= Ernest O. Melby =

American academic administrator (1891–1987)

Ernest Oscar Melby (August 16, 1891 - January 11, 1987) was a professor, dean, and university president.

==Background==
Ernest Oscar Melby was born in Lake Park, Minnesota. He was the son of Ole Hans Melby and Ellen (Stakke) Melby. Melby received his B.A. from St. Olaf College in Northfield, Minnesota, in 1913. He attended graduate school at the University of Minnesota to receive his master's degree and Ph.D. He married Aurora Herbert on December 29, 1914. Aurora and Ernest Melby met in Alexandria, Minnesota, when he was a physics teacher. They had one child, Stanley Herbert Melby.

==Career==
Melby began his career as a high school teacher and principal in Minnesota before serving for nine years as the superintendent of schools in Long Prairie, Black Duck and Brewster, Minnesota. In 1928, he was appointed assistant professor of education at Northwestern University, where he conducted prolific research on the administration of several Illinois school districts, the results of which were published in 1929 and 1930. As a result, he was rapidly promoted to associate professor and professor. In 1934, he was named dean of the School of Education at Northwestern, a position he held until 1941 when his antagonistic relationship with Northwestern President Franklyn Bliss Snyder deteriorated to the point where Melby resigned.
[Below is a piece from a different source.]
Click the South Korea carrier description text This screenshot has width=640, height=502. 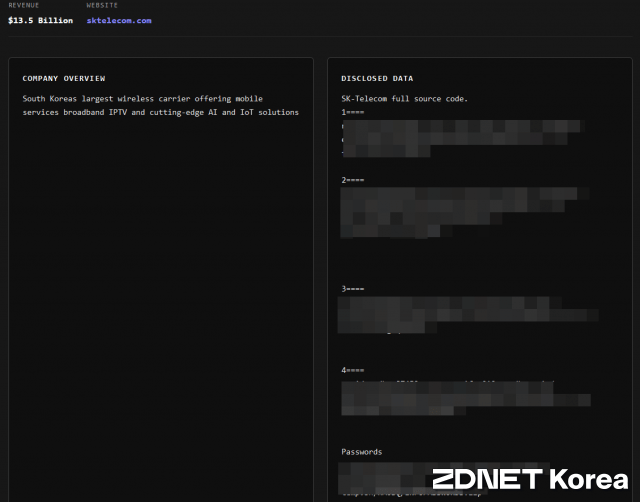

Melby assumed the presidency of Montana State University (later the University of Montana), a post he held from 1941 to 1943 and from 1944 to 1945. In 1943, he became chancellor of the University of Montana. From 1945 to 1956, Melby served as dean of the School of Education (now Steinhardt School of Culture, Education, and Human Development) at New York University.

Melby joined the faculty of the College of Education at Michigan State University in 1956 following his retirement from New York University. Originally intending to stay for just one year, he worked for 19 years before retiring in 1975.

In 1975, Melby accepted a distinguished professorship at Florida Atlantic University where he founded and served as consultant to Florida Atlantic University's Center for Community Education. Melby also served as a special consultant to the Charles Stewart Mott Foundation.

==Selected works==
- "American Education Is in Danger". ADL Bulletin. May 1951.
- "American Education under Fire: The Story of the 'Phony Three-R Fight. The New York Times Magazine. September 23, 1951.
- Administering Community Education. Prentice-Hall. 1955.
- The Role of the School in Community Education. Pendell Publishing Company. 1969.

==Ernest O. Melby Internship==
The Ernest O. Melby Internship at Florida Atlantic University makes funds available to a student enrolled in the Department of Educational Leadership who is interested in the field of community education/community schools.

==Ernest O. and Aurora H. Melby Endowed Fellowship==
The Ernest O. and Aurora H. Melby Endowed Fellowship was established through the estates of Ernest and Aurora Melby in 1994 following the death of Aurora Melby at 102. The fellowship is designated for students in the Department of Educational Administration at Michigan State University.

==Ernest O. Melby Community Education Center==
The Ernest O. Melby Community Education Center at Florida Atlantic University was founded in 1967 with a grant from the Charles Stewart Mott Foundation. On February 12, 1988, the center was formally named in honor of Ernest O. Melby.